Take me to Mountain CRM
This online course dives into the Human Factors (HF) of avalanche terrain using the concepts of ‘Crew Resource Management’ (CRM) from the aviation industry.
I levelled the wings and pointed the glider back towards the tarmac triangle of the three runways. The uncomfortable truth of my situation was glaring back at me. Attentional narrowing meant there was a good chance I might not make it back to the airfield…
The day had started as a normal but mediocre gliding day over the flat fields of Staffordshire, but as I was having a conversation with the aero-tow pilot the radio burst into life with some talk of thermal lift close to the airfield.
An essential skill of glider flight is the ability to seek out lift to remain airborne, especially given the absence of an engine. Being able to judge conditions is as important for a glider pilot as it is to a mountain guide finding the best snow on a power skiing day.
We decided to launch and after a few checks I was being pulled along the runway behind another aircraft on a long tow rope. The aero-tow was unremarkable and we continued upwards towards 4000 feet with no airspace restrictions. Suddenly, there was a ripple of the wings and we lurched upwards a fraction behind the aircraft in front. The feeling was unmistakable, we had flown into “wave”, orographic lift created by air hitting the mountains of North Wales or Long Mynd and being pushed upwards.
I pulled the hook release three times releasing the rope and the aero-tow aircraft accelerated away in a steep curving descent in preparation for the next task. Pulling the glider around in a 180 degree turn I searched for the invisible crest of the wave that would allow me to surf upwards.
The glider sat suspended silently in the air, there was nothing. I turned 180 again in the hope of feeling the unmistakeable ripple if lift. Again nothing!

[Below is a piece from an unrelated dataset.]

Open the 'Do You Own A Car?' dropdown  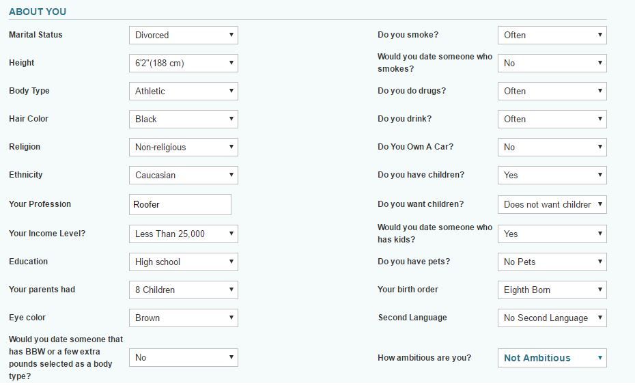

This situation is normal in gliding. It was back to my original plan of searching for the thermal lift that had been mentioned over the radio. Soon enough I got some success and the audible beep of the variometer indicated that I was going up, slowly. Thermals are rising bubbles of air, so in an attempt to stay in the rising column I had manoeuvred the glider into a tight spiralling turn.
Round and round I went a couple of knots away from stalling speed, suspended in the rising column of air until the variometer went quiet. Just about maintaining height, I was doing ok. My attention was focused on my airspeed. If I let the speed drop by a couple of knots there would be a good chance the glider would enter a spin. It is raw, technical flying much like leading that just adequately protected pitch on the rock.
The altimeter showed I was maintaining height whenever I gave it a glance, and I was keeping a good lookout for other aircraft as I was drifting, albeit slowly, towards East Midlands Airport.
I was glancing at the map while an insidious and subtle chain of events where rapidly stacking up against me.
Situational Awareness and Attentional Narrowing
The variometer was working fine, it wasn’t making any audible indication of lift because there wasn’t any. There was no loss of height indicated because it was so small. I had dropped out of the rising bubble of air and was slowly sinking.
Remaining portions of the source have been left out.